The United Nations summarized an open Security Council briefing on Sudan in which senior UN officials described widespread violence and called for accountability.
"The mission documented coordinated attacks targeting people based on ethnicity, gender, or perceived political affiliation, causing mass killings, serious physical and mental harm," the UN spokesperson said, quoting findings from an independent international fact‑finding mission that the spokesperson said characterized attacks around Al Fasha as "indicators of a genocidal path." The spokesperson said Rosemary DeCarlo, Under‑Secretary‑General for Political and Peacebuilding Affairs, described more than 1,000 days of brutal war that has devastated the country and urged that violators be held to account.
Adam Wisornu, director of the Crisis Response Division at the UN Office for the Coordination of Humanitarian Affairs (OCHA), briefed the Security Council by video from Geneva and linked his comments to calls for accountability cited by the fact‑finding mission.
The spokesperson also relayed partner reports of civilian casualties, including a UNICEF confirmation that an earlier attack in West Corte Fawn killed 15 children and a reported strike on an education center near Rahat town in North Kordofan that killed four civilians and injured four others.
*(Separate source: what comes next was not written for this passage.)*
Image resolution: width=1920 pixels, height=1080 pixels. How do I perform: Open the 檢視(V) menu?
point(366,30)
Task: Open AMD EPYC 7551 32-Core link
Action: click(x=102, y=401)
The briefing warned that long‑range drones and aerial strikes by both sides have severely affected civilians and civilian infrastructure, leaving no part of the country safe.
The UN reiterated its call for parties to respect international humanitarian law and human rights, to allow humanitarian access, and to anchor any ceasefire in a credible, inclusive political transition. The spokesperson said the independent fact‑finding commission's work is critical to steps toward accountability.